**Tugas Latihan Ini:**
a) Menurut kisah masa SD di Malang, siapa nama tukang kebun di sekolah tersebut?
b) Tuliskan lanjutan kisah masa SD di Malang itu, dimulai tepat setelah kalimat terakhirnya.

**Teks yang Ditampilkan:**
+ + + +
Tapi untungnya kehidupan minoritas saya selalu berada dilingkungan yang orang-orangnya bisa berpikiran terbuka, bahkan beberapa ada yang rela selangkangannya terbuka demi sesuap nasi, inikah Indonesia yang kita banggakan?

Saya sempat bersekolah di Malang, tepatnya di SDN Lowokwaru VII, pada waktu itu yang menjabat sebagai kepala sekolah adalah ibu Hj.Rottein, dengan tukang kebun bernama pak Sis, hobby tukang kebun tersebut cukup aneh, suka mengejar anak-anak sambil berusaha menutup hidung anak tersebut dengan tangan bekas ngelap ketiak yang berkeringat. Anak yang sering jadi korban bernama Shandy, cowok tentunya. Ini nyata, kalo ada yang kenal temen SD saya bisa ditanyakan langsung.

Di SD tersebut saya belum mengenal apa itu minoritas dan mayoritas, saya hanya mengenal cara bertahan dengan uang 2000 rupiah dimana harga frutang orange sudah mencapai seribu rupiah pada waktu itu.  Naas.


SD saya termasuk SD yang terpandang dilingkungan sekitar, kebetulan bukan SD alam Gaib, jadi gampang dilihat dan dipandang orang. SD itu terletak di jalan sarangan. Dekat dengan Mitra Dua, Swalayan dimana saya sering beli Ice cone Mc Donald sepulang sekolah dengan harga seribu seratus rupiah sudah termasuk PPN. Saya bangga. Kenapa? Karna dari SD saya sudah turut bayar pajak sendiri.
Teman-teman SD saya cukup friendly dengan kehadiran sesosok mahluk berdarah Bali ini. Namun kepolosan dan keluguan anak SD dan ketidak-tahuan tentang apa itu mayoritas dan minoritas ternyata berakibat sangat buruk.

Saya punya teman bernama A’an, nama lengkapnya A’an Jing. Hehe. A’an disuatu sore mendatangi rumah saya untuk mengajak saya menghadiri buka bersama di mushola.

A’an       : Maa Ramaaa? (nadanya udah ketebak kan? Dan udah dijadikan Bit oleh Fito)
Rama            : Paa apaaaa? (keluar rumah sambil megang kartu yu gi oh)
 A’an             : Ikut aku ayo, buka bersama di mushola, gratis, makan-makan rame-rame.
 Rama           : Buka bersama? Aku kan gak puasa.
+ + + +
**Data yang Diberikan:**
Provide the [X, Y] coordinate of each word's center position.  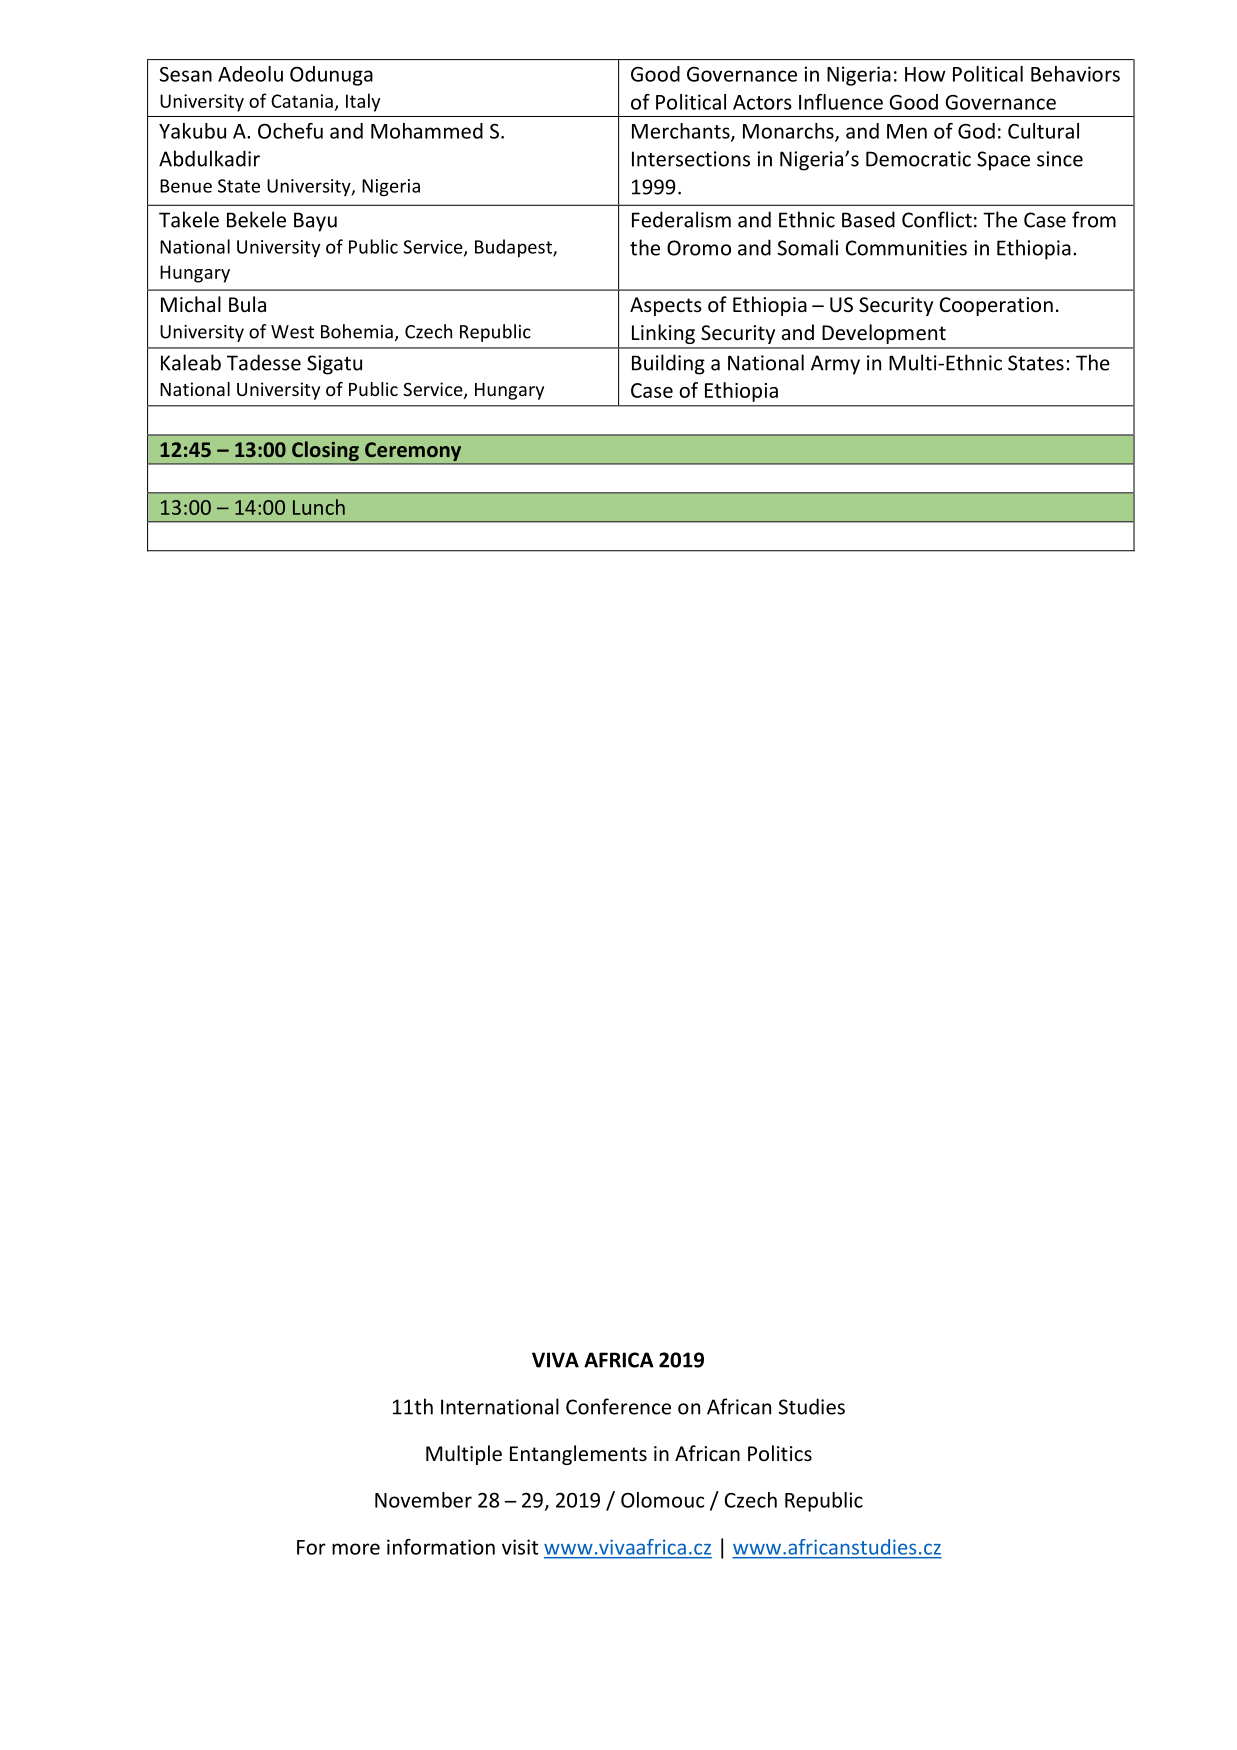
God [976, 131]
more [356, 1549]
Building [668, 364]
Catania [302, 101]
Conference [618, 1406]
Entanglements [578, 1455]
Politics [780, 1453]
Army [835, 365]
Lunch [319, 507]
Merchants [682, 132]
+ + + +
**Jawaban Tiap Tugas:**
a) Pak Sis.

b)
 A’an             : Ikut aja gapapa, makanannya enak.
 Rama           : (tergiur dengan lugunya) Ayo deh, aku pake baju apa?
A’an              : Pokoknya pake sarung, kalo ada peci pake juga, bajunya lengan panjang.
Rama            : Ada, punya Mas Angga (kakak sepupu). Tapi kebesaran.
A’an              : pake aja, yang penting makan-makan! (dengan nada ajakan masuk MLM)
Rama            : Tapi ntar aku jangan ditinggal, aku malu sendiri disana.
A’an              : Iyaa, santai aja, ntar aku temenin trus anter kamu pulang sebelum sholat maghrib. Ayo cepet ganti.
Rama           : Iya deh! (masuk ke rumah sambil kegirangan)

 Akhirnya saya memutuskan memakai sarung kotak-kotak warna biru-langit yang panjangnya hampir sama dengan tinggi badan saya dan sebuah peci yang berhasil menutup dari ujung kepala sampai hidung. Tidak bisa dipungkiri bahwa pada saat itu saya lebih terlihat seperti Manekin anak berkostum dewasa edisi Ramadhan, Cuma bedanya saya bisa ngaceng, ­Manekin engga.

Keluar rumah dengan dandanan yang tidak lazim tentu saja menarik perhatian banyak orang, lalu saya dan A’an pergi ke Mushola dekat rumah yang berjarak hanya sekitar 500 meter. 500 meter terasa amat sangat jauh apabila kalian berjalan dengan kostum seperti itu.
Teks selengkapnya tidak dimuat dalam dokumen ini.